Der renommierte KI-Forscher Andrej Karpathy, bekannt für seine Arbeit bei Tesla und OpenAI, äußert tiefgreifende Bedenken hinsichtlich der Skalierbarkeit und Effektivität aktueller Trainingsmethoden für große Sprachmodelle (LLMs). Er fordert grundlegend neue Ansätze, um die nächste Stufe der künstlichen Intelligenz zu erreichen, und kritisiert insbesondere die Abhängigkeit von Reinforcement Learning.
Zweifel an Reinforcement Learning
Karpathy bezeichnet Reinforcement Learning (RL), eine Methode, die aktuell stark für das Training von LLMs zur Verbesserung ihrer "Reasoning"-Fähigkeiten eingesetzt wird, als "super sus" – also unzuverlässig und anfällig für Manipulation.
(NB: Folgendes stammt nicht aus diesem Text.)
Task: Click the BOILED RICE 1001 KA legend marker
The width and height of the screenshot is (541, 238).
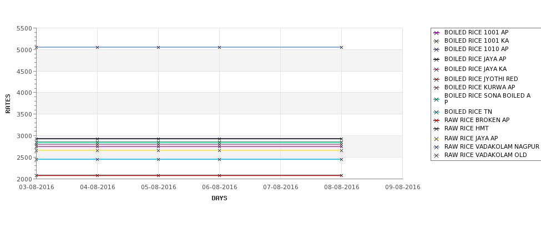Action: coord(436,41)
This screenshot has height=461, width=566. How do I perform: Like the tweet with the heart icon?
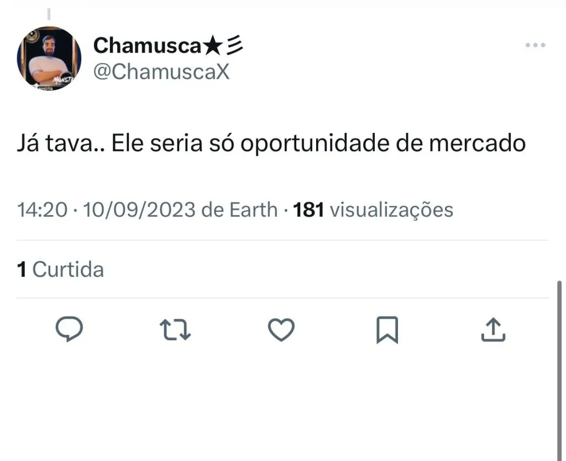(x=281, y=330)
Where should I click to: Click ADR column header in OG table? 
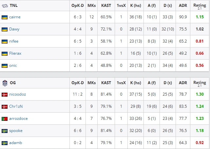pos(183,83)
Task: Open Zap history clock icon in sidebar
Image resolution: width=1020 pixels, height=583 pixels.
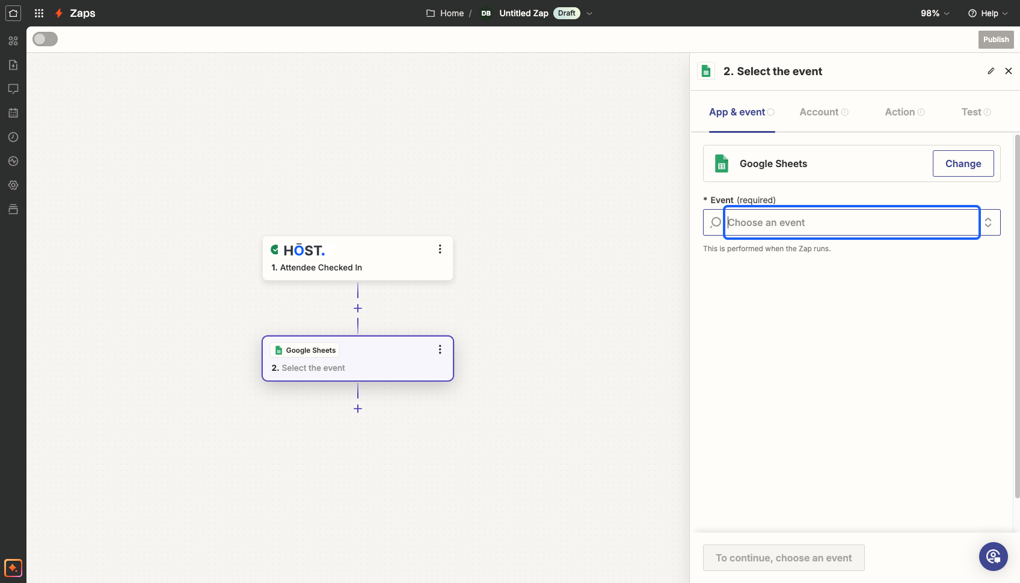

Obwohl er RL-Finetuning als Verbesserung gegenüber traditionellem Supervised Finetuning (SFT) anerkennt, da es differenzierteres Verhalten ermöglicht, sieht er darin keine langfristige Lösung für intelligente Problemlösung.
- Kritik an RL: Belohnungsfunktionen sind zu leicht zu manipulieren und eignen sich nicht für das Erlernen komplexer Problemlösungen.
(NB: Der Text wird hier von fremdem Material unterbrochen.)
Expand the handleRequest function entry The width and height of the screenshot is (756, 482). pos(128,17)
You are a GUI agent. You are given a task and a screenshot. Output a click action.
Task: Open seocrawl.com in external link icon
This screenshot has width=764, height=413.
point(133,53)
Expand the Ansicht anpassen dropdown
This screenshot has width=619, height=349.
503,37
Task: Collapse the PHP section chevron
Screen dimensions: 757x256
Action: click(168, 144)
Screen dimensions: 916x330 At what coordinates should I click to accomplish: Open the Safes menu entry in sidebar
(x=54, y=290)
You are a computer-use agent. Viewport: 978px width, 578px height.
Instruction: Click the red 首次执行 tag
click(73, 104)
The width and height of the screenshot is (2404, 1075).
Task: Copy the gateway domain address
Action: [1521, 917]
- Aktuelle Praxis: Unternehmen wie OpenAI setzen stark auf RL, in der Annahme, dass es skalierbar ist und sich gut auf neue Aufgaben übertragen lässt.
- Vorteile von RL: Ermöglicht LLMs, logische Zwischenschritte zu zeigen und durch positives Feedback für nachvollziehbare Einzelschritte zu lernen.
Suche nach neuen Lernparadigmen
Karpathy betont, dass für substanziellen Fortschritt grundlegend andere Lernmechanismen benötigt werden, die mit den effizienteren Lernparadigmen des Menschen mithalten können. Diese seien bisher "nicht richtig erfunden und skaliert worden". Er deutet "System Prompt Learning" als mögliches zukünftiges Paradigma an, bei dem Lernprozesse auf Token- und Kontextebene stattfinden, ähnlich der Konsolidierung von Informationen im menschlichen Schlaf.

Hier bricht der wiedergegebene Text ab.